● What the task requires
Can you reproduce the material from the line with "Where should I" to the line with "coord(669,497)", requests included, shifting every coordinate in the answers by adding 110 to it? Leave the requests and their format samples unchanged, and return only those lines.

● Data
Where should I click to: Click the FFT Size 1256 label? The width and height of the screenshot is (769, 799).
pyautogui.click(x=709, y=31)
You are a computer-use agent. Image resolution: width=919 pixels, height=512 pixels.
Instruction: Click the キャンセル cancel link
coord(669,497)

...

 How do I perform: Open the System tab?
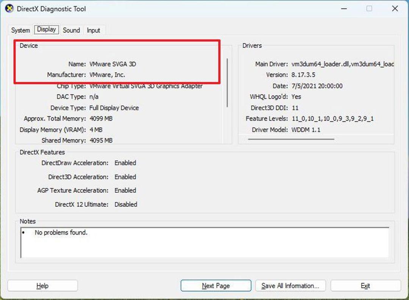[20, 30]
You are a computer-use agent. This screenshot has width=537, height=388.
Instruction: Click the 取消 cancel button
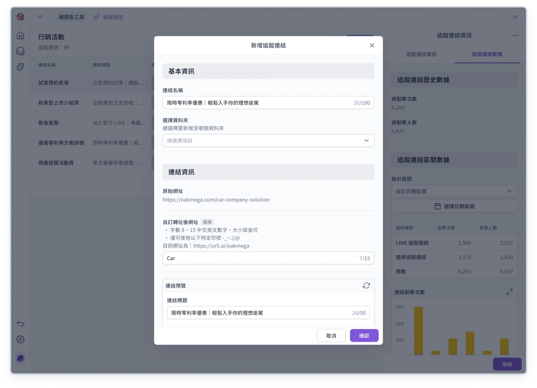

● Task response
Where should I click to: Click the FFT Size 1256 label? The width and height of the screenshot is (769, 799).
pyautogui.click(x=819, y=141)
You are a computer-use agent. Image resolution: width=919 pixels, height=512 pixels.
Instruction: Click the キャンセル cancel link
coord(779,607)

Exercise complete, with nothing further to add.